Aparecía en Democracia, apenas durante
un par de páginas, un personaje secundario que se llamaba Detlef.
Alemán expatriado en Portugal, un tanto decadente,
sabía algo de carpintería y construía muebles bastos para su casa.
Una casa en un valle lleno de higueras tan cerca del mar que se
escucha el ralentí de la marejada. Un cobertizo, un taller, maderos,
herramientas, una pick up, parterres con flores, un gato. Todo eso
existió, no era novelesco. Pasé muchas noches en una de las
habitaciones de esa casa, escribiendo páginas de Democracia y de Los
libros repentinos, y también sin escribir ninguna cosa, tan sólo
descansando de la paliza del mar y esperando a que amaneciera para la
siguiente sesión de boxeo acuático. Detlef era un anfitrión muy
amable que buscaba cualquier ocasión, a veces indebida, para
conversar contigo en una mezcla de inglés y portugués muy creativa.

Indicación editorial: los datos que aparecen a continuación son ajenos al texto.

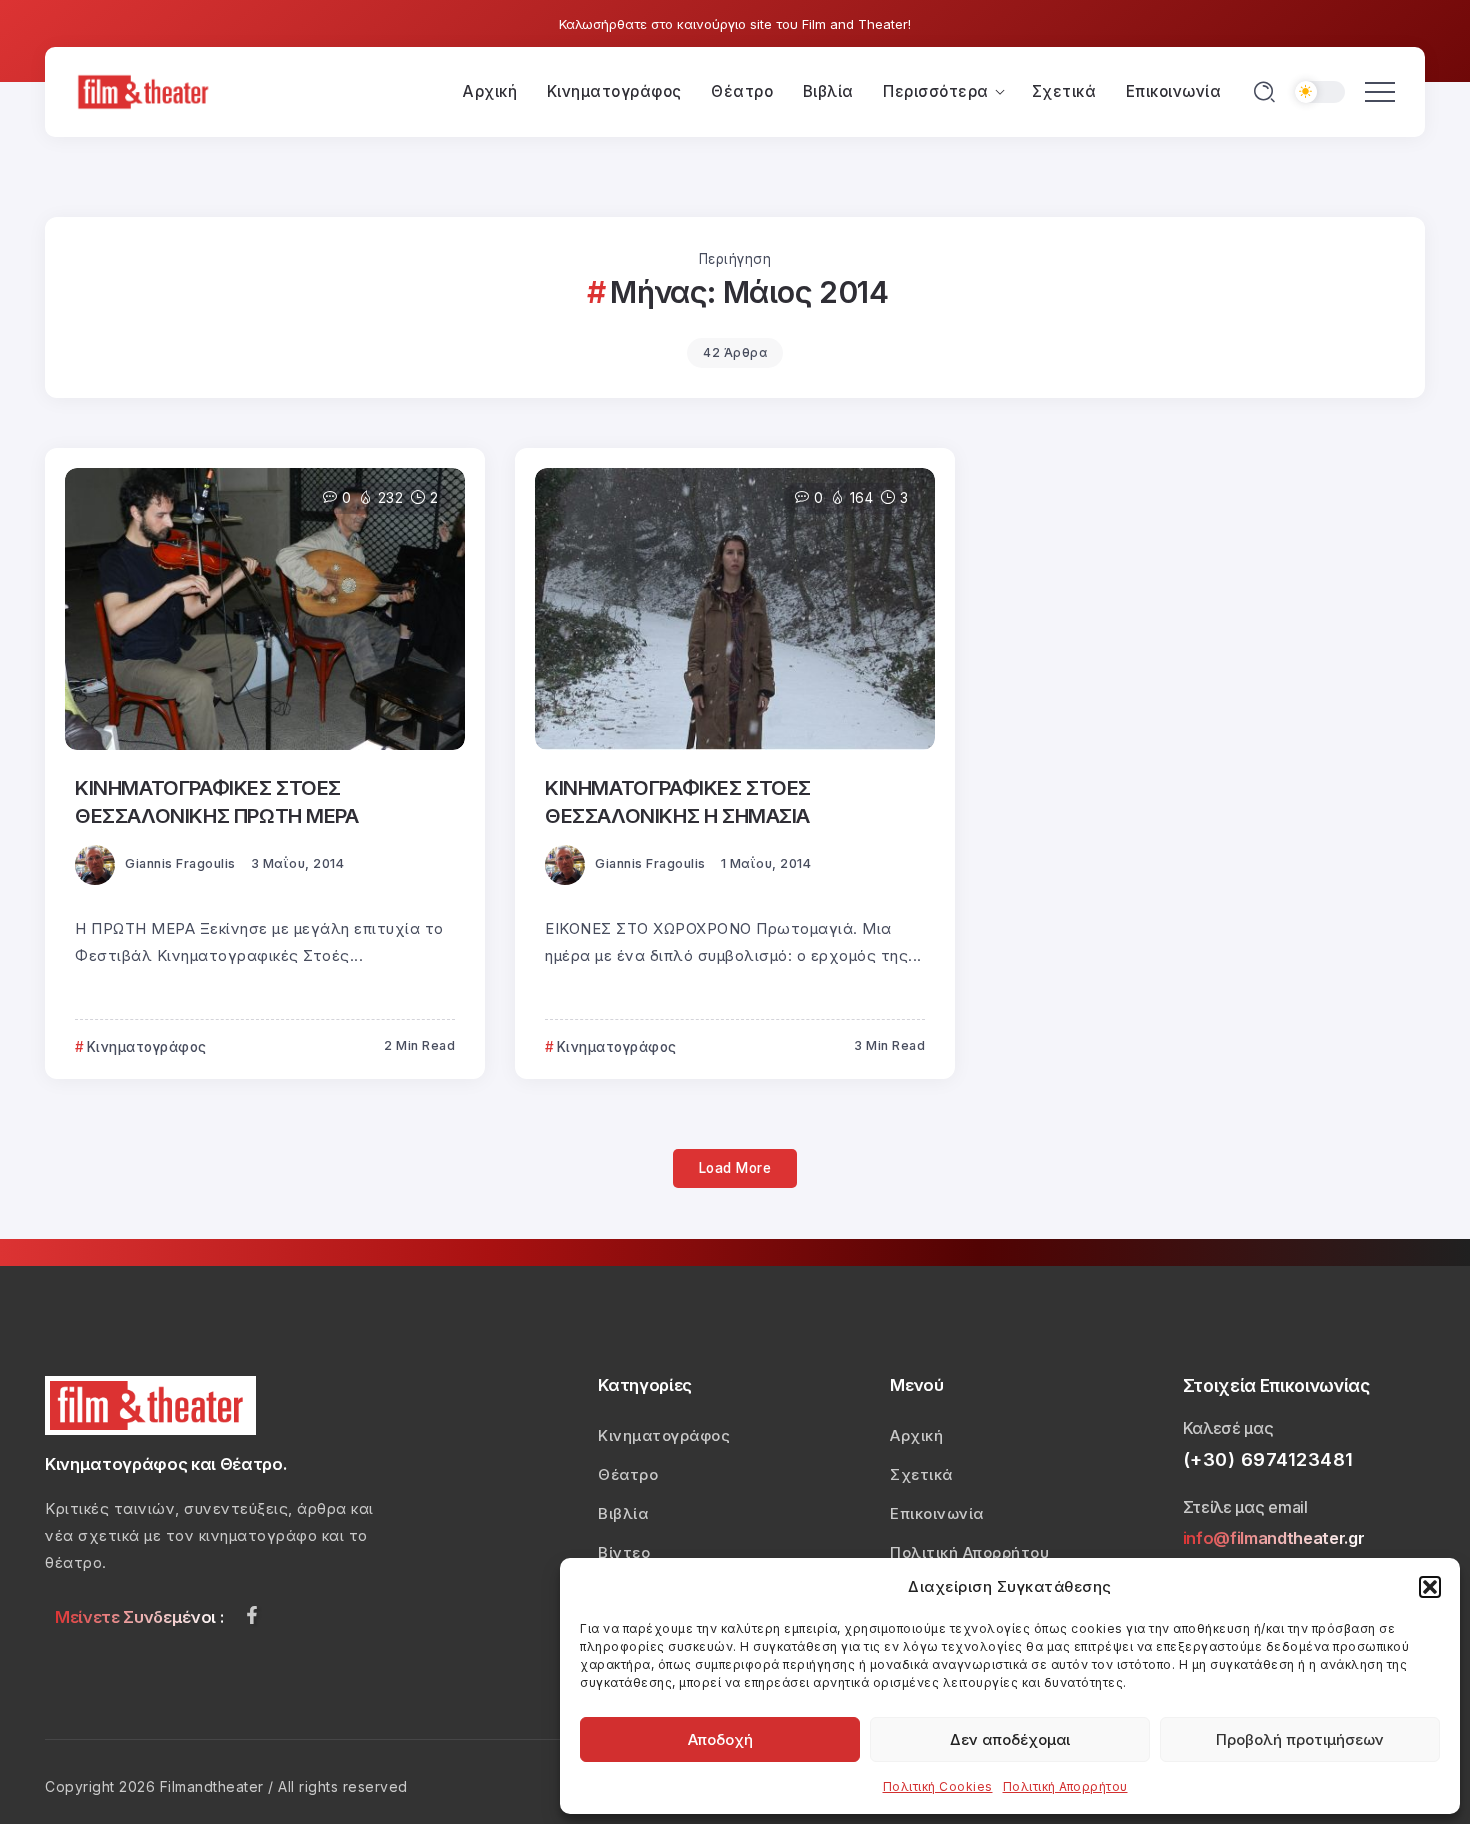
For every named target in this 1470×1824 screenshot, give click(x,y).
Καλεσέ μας (1228, 1428)
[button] (1430, 1587)
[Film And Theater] (146, 90)
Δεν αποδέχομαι (1010, 1739)
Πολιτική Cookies (938, 1786)
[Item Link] (265, 609)
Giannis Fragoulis (180, 863)
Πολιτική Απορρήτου (1065, 1786)
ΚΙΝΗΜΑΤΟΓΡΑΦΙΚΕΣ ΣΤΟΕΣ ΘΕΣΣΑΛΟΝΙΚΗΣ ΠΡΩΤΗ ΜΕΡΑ (217, 801)
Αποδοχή (720, 1739)
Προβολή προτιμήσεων (1300, 1739)
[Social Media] (252, 1615)
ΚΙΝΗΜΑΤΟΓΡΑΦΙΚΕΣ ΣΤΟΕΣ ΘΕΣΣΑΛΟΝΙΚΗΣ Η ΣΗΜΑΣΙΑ (678, 801)
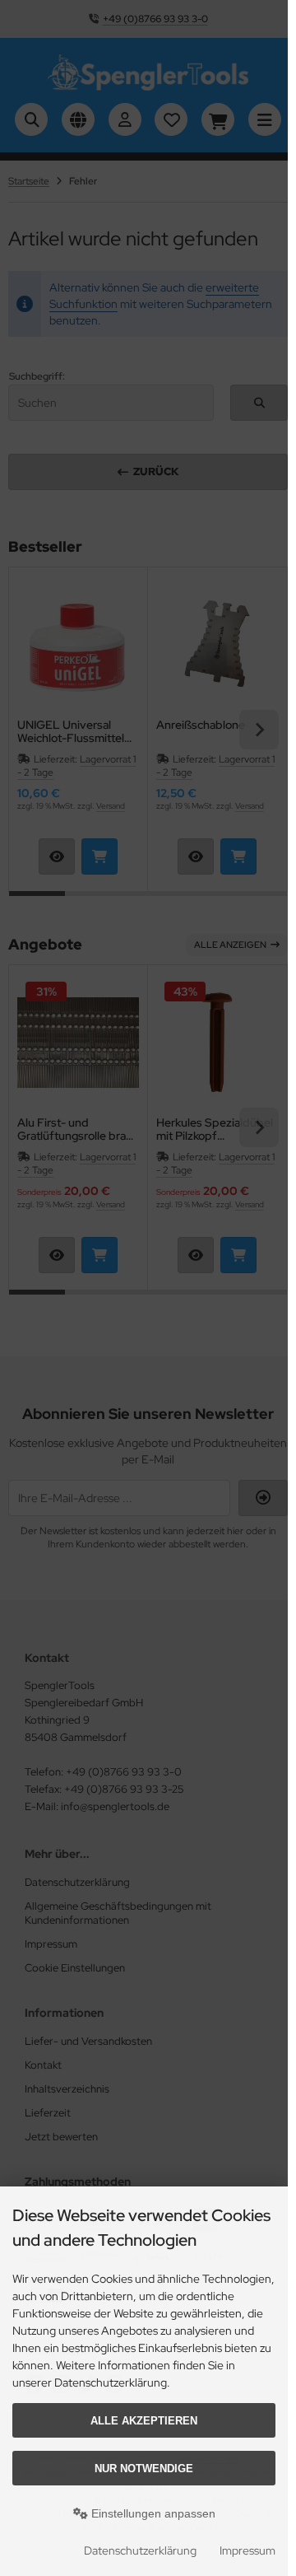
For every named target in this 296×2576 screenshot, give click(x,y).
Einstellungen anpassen (151, 2513)
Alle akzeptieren (143, 2421)
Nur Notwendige (144, 2468)
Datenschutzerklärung (140, 2550)
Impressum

Siempre acababa ofreciéndote una cerveza, aunque esperaba a que tú
lo hicieras antes. Y al final, cuando ya te marchabas, te honraba con
un tarro de mermelada de albaricoque, y te insistía en que cada vez
que te sirvieras utilizaras una cuchara limpia para que no se
oxidara.
Detlef era un gran tipo, un verdadero
desastre que andaba en calzoncillos por el monte y escuchaba rock
alemán de los ochenta.
Debió de ser de los primeros
extranjeros en descubrir ese lugar, me lo imagino negociando con los
aldeanos portugueses, que lo observarían desconcertados, y
levantando aquella casa en ruinas que escalaba en la loma. Desde allí
se veía todo el valle, el sol se ponía a la espalda y hacía
brillar los campos de puro verano.
Detlef ha muerto. Me lo dijo una amiga
a quien me encontré volviendo de la playa, feliz y quemado de sol.
Una enfermedad en la sangre, sólo pudo decirme. Viajó a Alemania,
le recetaron alguna cosa que no quiso tomar, tratamientos, pruebas.
Eso no encajaba con Detlef. Volvió a su aldea portuguesa, y murió
allí.
No tiene mucha importancia, pero nunca
le dije que aparecía en la novela. No se lo dije, sin más. Supongo
que por vergüenza o timidez. Ahora pienso que le habría gustado
saberlo. Que se habría sentido aún más excéntrico, distinguido
por sus rarezas.
Y me imagino su casa, su casa
deshabitada, crujiendo como un navío. La pick up, las herramientas.
Todo pudriéndose de sal y de relente.